Taking Natural Language Processing to greater heights
Natural Language Processing (NLP) has been around for more than 50 years, but has lately gotten more well-known, thanks to the likes of personal assistant applications Apple’s Siri and Amazon’s Alexa.
NLP has also been the driving force behind language translation applications such as Google Translate, but it has been no easy feat coming this far. It continues to be a complex job to enable computers to understand how humans naturally speak or type. Using machine learning algorithms, NLP extracts, analyses and infers useful information from large amounts of data from text. This information can then help to make predictions, finding hidden relations within data, and detecting anomalies.
“With NLP, we can even detect sentiment from social media, for instance how people feel about a certain issue or if they have an affinity towards a particular organisation. This can be very useful for organisations and governments in better understanding communities’ as well as society’s multifaceted needs,” explains Lu Wei, an Associate Professor with the Information Systems Technology and Design (ISTD) Pillar at SUTD, whose area of research expertise centres on NLP.

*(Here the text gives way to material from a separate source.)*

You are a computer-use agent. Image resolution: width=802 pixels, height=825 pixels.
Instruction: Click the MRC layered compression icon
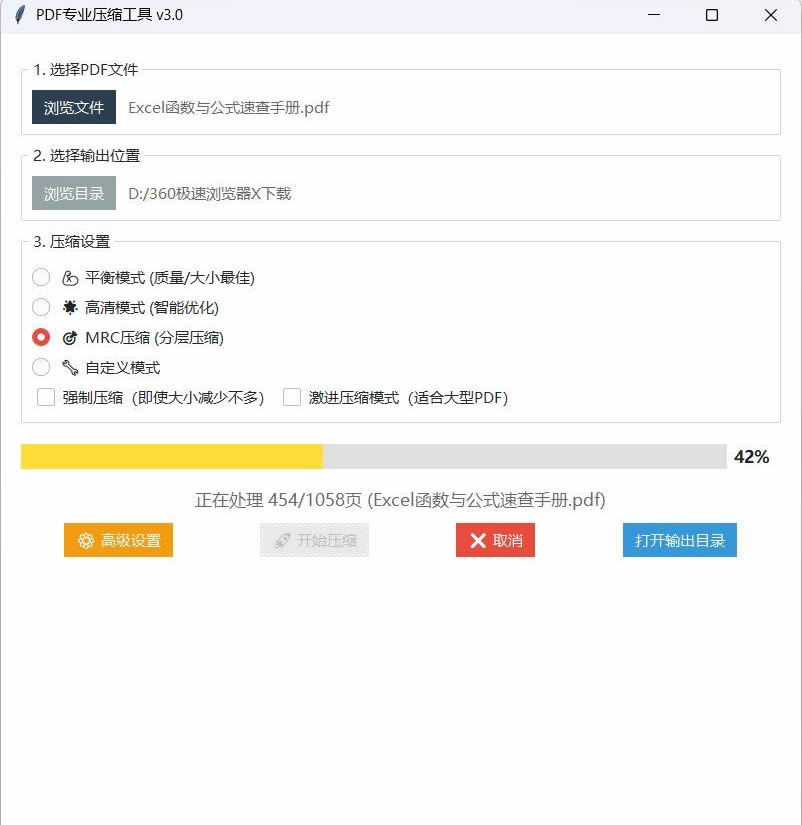[x=68, y=337]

Tackling NLP Research Problems with a Unified Approach
Lu Wei, a two-time champion of the National Mathematical Olympiad Competition in China, has led several research initiatives into developing more efficient principled mathematical and algorithmic solutions to various fundamental NLP problems. Having spent years trying to come up with a unified approach to solving such NLP tasks, Lu Wei’s idea of hypergraphs sparked rather unexpectedly at a library one afternoon in 2014.
“I believe that an inquisitive mind-set, passion and patience help us researchers to get through the challenges that come with the unpredictable process of research,” Lu Wei shares while professing his deep appreciation for maths, machine learning and language.
The unified approach to natural language processing enabled the research team led by Lu Wei to build various novel algorithms for a variety of applications, including information extraction, sentiment analysis and semantic parsing. This includes his research on the segmental hypergraph model which was published in the Proceedings of the Empirical Methods in Natural Language Processing (EMNLP) conference 2018, one of the most highly regarded publications devoted exclusively to the computational and mathematical properties of language and the design and analysis of NLP algorithms and models.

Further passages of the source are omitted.